**ТЕКСТ ДЛЯ ЧТЕНИЯ:**

----------

Читаем Статьи и проповеди. Часть 8 (25.03.2013 – 14.12.2013) полностью

«Меня Бог с мексиканцами свел. Они вообще очень набожны и многодетны. Стариков в дома престарелых почти не отдают. Кстати и милостыню у нас они почти не просят. Одни белые и черные среди бомжей. Нас учили, как себя вести в разных этно-ситуациях. Если, например, умирает мексиканец, нужно быть готовым, что начнется невообразимый шум и плач. Успокаивать их не надо. Это бесполезно. Нужно найти глазами пожилую женщину, которая сдерживает эмоции. Найдешь ее, значит нашел старшую здесь, и общайся с ней. Все ее послушаются. (Я слушаю и вспоминаю цыганские похороны с их многолюдством, гвалтом и редкими стариками, сохраняющими спокойствие) Так вот, умер старый мексиканец. И внуки были безутешны. Мать (дочь покойного) говорит сыновьям: «Вот капелан. Скажите ему все, что хотели бы сказать дедушке. Он все передаст». И малой говорит мне: «Мой дедушка меня слышит? Он где-то есть? Скажи мне». А я ему: «Ты же провожал кого-то на самолет. И он улетал, и ты его не видел, но он был жив. Так же и дедушка. Он улетел от тебя, но он жив и все слышит. Он тебя любит, а ты молись за него» И тут малой меня со слезами обнял за колени (маленький совсем) и вся семья стала меня благодарить. В такие моменты я понимаю, что священство — самая святая и нужная профессия».

----------

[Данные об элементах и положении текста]
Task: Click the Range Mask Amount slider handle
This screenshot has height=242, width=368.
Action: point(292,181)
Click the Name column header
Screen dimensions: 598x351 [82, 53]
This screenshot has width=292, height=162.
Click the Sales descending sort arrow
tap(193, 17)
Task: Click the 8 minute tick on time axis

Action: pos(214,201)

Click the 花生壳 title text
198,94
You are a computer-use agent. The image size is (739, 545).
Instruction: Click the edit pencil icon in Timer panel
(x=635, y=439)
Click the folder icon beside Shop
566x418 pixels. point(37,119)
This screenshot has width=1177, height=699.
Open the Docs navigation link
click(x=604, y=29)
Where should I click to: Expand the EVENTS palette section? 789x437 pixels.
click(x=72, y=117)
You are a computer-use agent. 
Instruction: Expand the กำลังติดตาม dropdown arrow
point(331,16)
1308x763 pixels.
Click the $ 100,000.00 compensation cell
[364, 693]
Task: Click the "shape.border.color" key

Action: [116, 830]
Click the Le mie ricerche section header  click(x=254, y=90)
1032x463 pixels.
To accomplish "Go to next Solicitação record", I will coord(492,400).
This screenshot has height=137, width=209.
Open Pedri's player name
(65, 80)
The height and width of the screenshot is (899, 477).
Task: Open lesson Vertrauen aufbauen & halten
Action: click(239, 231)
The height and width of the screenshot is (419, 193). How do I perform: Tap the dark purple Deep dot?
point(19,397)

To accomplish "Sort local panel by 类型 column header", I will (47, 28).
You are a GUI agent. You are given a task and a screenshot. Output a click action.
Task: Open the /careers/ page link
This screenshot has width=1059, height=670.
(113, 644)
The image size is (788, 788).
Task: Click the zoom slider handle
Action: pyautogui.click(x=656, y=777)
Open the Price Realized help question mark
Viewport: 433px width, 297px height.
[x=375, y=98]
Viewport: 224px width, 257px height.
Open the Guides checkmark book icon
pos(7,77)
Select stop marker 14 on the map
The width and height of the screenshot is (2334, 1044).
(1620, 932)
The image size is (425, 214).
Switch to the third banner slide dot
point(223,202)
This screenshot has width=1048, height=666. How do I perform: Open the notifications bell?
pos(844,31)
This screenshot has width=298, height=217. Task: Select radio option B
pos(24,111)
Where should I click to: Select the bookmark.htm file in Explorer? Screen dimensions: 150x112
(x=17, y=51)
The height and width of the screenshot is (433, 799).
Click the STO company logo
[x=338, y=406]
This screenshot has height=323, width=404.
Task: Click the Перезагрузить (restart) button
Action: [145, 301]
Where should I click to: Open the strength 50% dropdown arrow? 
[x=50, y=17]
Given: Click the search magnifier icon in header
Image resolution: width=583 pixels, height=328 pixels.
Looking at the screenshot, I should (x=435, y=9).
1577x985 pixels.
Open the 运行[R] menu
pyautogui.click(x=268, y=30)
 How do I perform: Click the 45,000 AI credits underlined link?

----------

Перепишите весь текст для чтения слово в слово, с первой строки до последней.

Читаем Статьи и проповеди. Часть 8 (25.03.2013 – 14.12.2013) полностью

«Меня Бог с мексиканцами свел. Они вообще очень набожны и многодетны. Стариков в дома престарелых почти не отдают. Кстати и милостыню у нас они почти не просят. Одни белые и черные среди бомжей. Нас учили, как себя вести в разных этно-ситуациях. Если, например, умирает мексиканец, нужно быть готовым, что начнется невообразимый шум и плач. Успокаивать их не надо. Это бесполезно. Нужно найти глазами пожилую женщину, которая сдерживает эмоции. Найдешь ее, значит нашел старшую здесь, и общайся с ней. Все ее послушаются. (Я слушаю и вспоминаю цыганские похороны с их многолюдством, гвалтом и редкими стариками, сохраняющими спокойствие) Так вот, умер старый мексиканец. И внуки были безутешны. Мать (дочь покойного) говорит сыновьям: «Вот капелан. Скажите ему все, что хотели бы сказать дедушке. Он все передаст». И малой говорит мне: «Мой дедушка меня слышит? Он где-то есть? Скажи мне». А я ему: «Ты же провожал кого-то на самолет. И он улетал, и ты его не видел, но он был жив. Так же и дедушка. Он улетел от тебя, но он жив и все слышит. Он тебя любит, а ты молись за него» И тут малой меня со слезами обнял за колени (маленький совсем) и вся семья стала меня благодарить. В такие моменты я понимаю, что священство — самая святая и нужная профессия».